Question by gypsywinter: Should children be taken away from any parent (unmarried or married), whether natural or adoptive?
if they are found to be addicted to drugs and/or alcohol? I noticed on another question that many thought that addiction should be grounds for immediate removal from the natural mother. What about natural parents that are married, single or divorced or adoptive parents who are married, single or divorced who are abusing drugs and/or alcohol…shouldn’t their children (any age) also be immediately removed from the parents as well? Is there a difference in regards as to who is addicted and who gets to keep their kids or not? If so, why or why not? Personally I think alcoholics are just as damaging to their children as any drug addict…it’s still substance abuse.
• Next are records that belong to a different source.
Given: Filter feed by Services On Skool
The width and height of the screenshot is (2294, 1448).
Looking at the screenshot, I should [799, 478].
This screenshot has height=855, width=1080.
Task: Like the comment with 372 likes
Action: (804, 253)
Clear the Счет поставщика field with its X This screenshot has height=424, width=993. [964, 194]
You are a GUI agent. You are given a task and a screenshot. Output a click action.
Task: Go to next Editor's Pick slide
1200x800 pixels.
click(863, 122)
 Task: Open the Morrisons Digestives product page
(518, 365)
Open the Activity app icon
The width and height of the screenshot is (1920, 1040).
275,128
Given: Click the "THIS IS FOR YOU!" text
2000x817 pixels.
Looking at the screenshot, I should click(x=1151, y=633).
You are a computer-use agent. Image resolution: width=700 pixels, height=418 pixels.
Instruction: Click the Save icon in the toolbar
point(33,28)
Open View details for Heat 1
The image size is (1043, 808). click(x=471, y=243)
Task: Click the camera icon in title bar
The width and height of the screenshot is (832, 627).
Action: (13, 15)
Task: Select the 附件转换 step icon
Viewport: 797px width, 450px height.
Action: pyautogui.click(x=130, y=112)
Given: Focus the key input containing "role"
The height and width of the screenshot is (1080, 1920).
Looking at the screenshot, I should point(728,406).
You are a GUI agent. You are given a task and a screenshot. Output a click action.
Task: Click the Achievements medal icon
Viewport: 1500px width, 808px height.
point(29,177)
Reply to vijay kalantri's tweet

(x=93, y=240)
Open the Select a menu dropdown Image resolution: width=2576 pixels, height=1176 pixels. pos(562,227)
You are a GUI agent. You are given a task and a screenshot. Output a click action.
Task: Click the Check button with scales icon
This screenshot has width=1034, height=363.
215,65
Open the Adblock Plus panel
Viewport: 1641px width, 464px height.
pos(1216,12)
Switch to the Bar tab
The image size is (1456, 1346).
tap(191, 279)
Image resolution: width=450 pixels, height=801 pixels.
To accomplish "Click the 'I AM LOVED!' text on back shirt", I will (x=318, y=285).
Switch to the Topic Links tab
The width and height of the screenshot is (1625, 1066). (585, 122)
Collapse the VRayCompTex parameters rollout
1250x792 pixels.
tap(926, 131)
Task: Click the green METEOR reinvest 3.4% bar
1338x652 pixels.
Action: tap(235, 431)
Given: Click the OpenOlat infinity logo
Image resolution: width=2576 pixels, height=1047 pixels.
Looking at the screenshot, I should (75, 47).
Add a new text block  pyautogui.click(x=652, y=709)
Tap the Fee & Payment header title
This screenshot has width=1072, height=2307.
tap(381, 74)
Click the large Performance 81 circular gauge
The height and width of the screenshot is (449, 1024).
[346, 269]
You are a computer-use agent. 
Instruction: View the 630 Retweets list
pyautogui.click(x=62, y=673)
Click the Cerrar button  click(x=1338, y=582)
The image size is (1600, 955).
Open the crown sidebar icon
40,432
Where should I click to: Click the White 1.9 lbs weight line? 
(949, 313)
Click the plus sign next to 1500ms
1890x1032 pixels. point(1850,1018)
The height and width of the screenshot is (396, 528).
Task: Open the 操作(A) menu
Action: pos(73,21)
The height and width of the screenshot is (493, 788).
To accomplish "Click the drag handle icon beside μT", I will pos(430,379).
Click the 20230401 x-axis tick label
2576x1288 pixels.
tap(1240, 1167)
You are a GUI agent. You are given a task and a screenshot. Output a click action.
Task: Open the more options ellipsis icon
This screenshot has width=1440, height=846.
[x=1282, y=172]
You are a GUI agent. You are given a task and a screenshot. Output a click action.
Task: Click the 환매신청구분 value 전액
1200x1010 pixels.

Should all alcoholics/heavy drinkers lose their children as well to fostercare, should the occasional pot-smoker lose his/her parental rights as well? Should only absolute non-drinkers (of the alcohol variety to include beer), no drug use of any kind people, be allowed to parent? Who determines who is engaging in total drug addiction vs occasional use or the died-in-the wool alcoholic vs the social drinker? Is there a double standard for substance abuse for women vs men, i.e. the married husband is the alcoholic/addict, should his children be removed from his household? At what point do people believe that alcoholism/drug abuse is damaging to the children who live in these households…do we hold different levels of acceptability based on marital status, economic status, home owner or renter?
ETA: The Brain said: “”Love how you throw the poverty issue in — trying to imply that “poverty is a reason children are in foster care.””
UH! Excuse me where did I write the above in my question? If you are going to quote me, please, at least quote me correctly and not *falsely*. Thank you!
Guess my question has been diverted to “poverty”..OK!
http://www.faqs.org/childhood/Fa-Gr/Foster-Care.html
“”Others maintain that the inadequacy of the child welfare system stems from its inability to address the primary issue contributing to child neglect, abuse, and removal: poverty. Indeed, the overwhelming majority of children in foster care are born into poverty and some studies show that the primary predictor of child removal is not the severity of abuse but the level of the family’s income. Critics noted that in the early twenty-first century the United States had the highest rate of child poverty of any industrialized Western nation and argued the income and social supports more typical of Western European nations, such as family allowances, government-supported day care, family leave policies, more generous benefits for single mothers and their children, would reduce the number of American children in foster care.””
ETA: Guess I didn’t get my point across in my question. I heard women screaming for the immediate removal of newborns from addicted mothers…no 2nd chance…yet now I hear it a little differently. Chances? for whom..the married couple, the single mom..who rates more chances? I also attended AL-Anon and ACA for a number of years, my life as a child was an absolute nightmare..no matter, looking back I still wouldn’t have wanted to be taken from my own mother…never! Best thing in our family…her husband dropped dead suddenly on the kitchen floor when some of my sibs (their bio dad that had a fed gov’t job) were quite young, they were spared the worst of the worst, for that I was most thankful! We all have our tales of woe.
Best answer:
Answer by Aurora
I think too many kids are taken away from their parents too fast. If the kids are being hurt or neglected, someone should be there to help. If the kids aren’t being hurt or neglected, the parents should be helped with the kids there. Children, in my opinion, should only ever be taken away as a last resort, and only when in significant danger – but I know first hand that is not the case with the social workers (I am not at all addicted to drugs or alcohol – don’t even touch them – and never abused my kids, but still lost them because my Christian values – modesty, avoiding violence and inappropriate scenes and such in movies, and not wanting my kids told their wasn’t a God – were too high according to the social workers. They were 4, 6, and 10.)